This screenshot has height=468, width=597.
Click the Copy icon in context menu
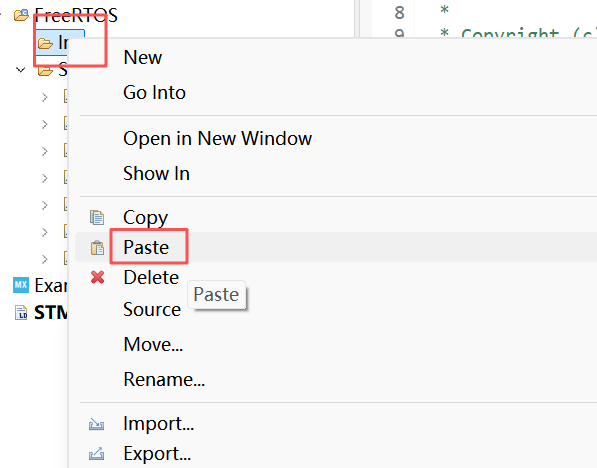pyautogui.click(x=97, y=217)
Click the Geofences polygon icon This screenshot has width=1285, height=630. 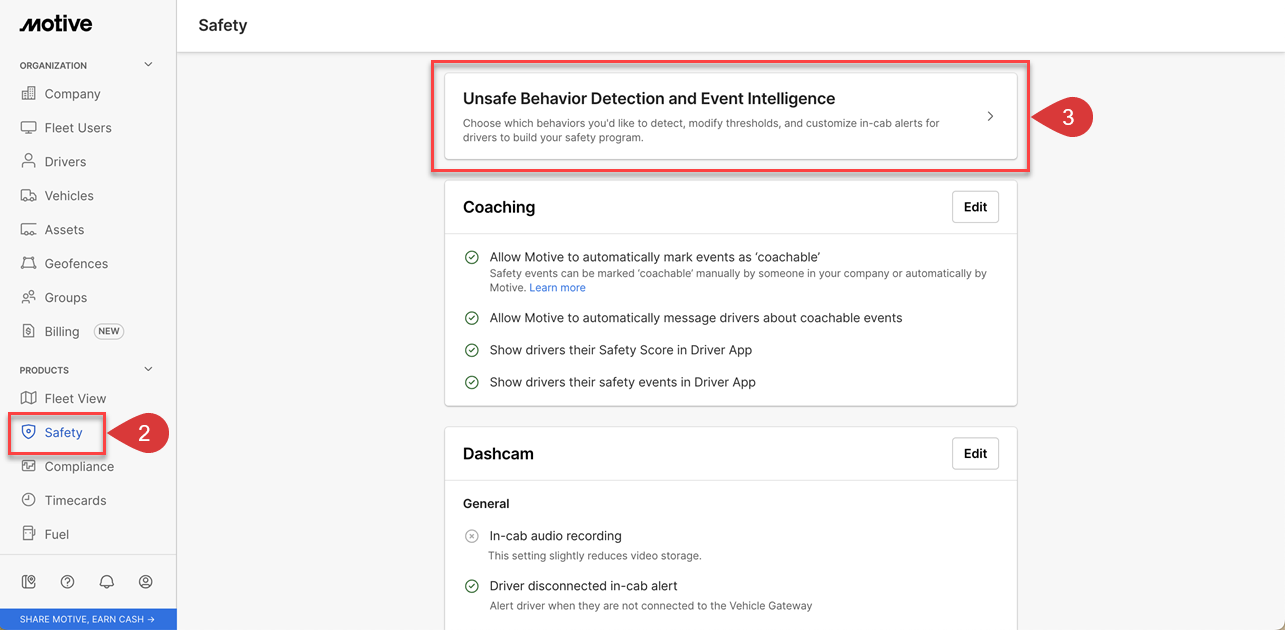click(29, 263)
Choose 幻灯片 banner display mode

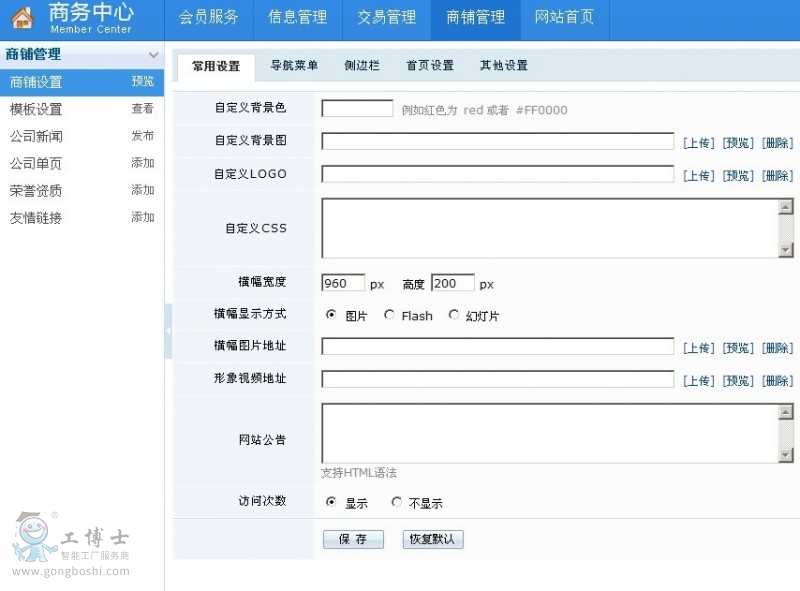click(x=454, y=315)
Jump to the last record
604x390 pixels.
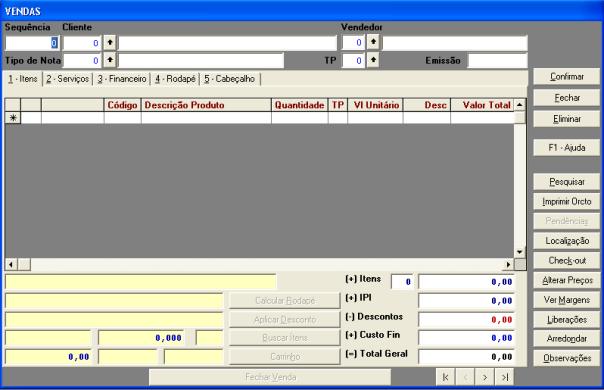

————————

Write out again, exactly, each line from the one containing "Choose 幻灯片 banner display mode" through the last line of the entries, and omit every picture.

Choose 幻灯片 banner display mode

click(x=454, y=315)
Jump to the last record
604x390 pixels.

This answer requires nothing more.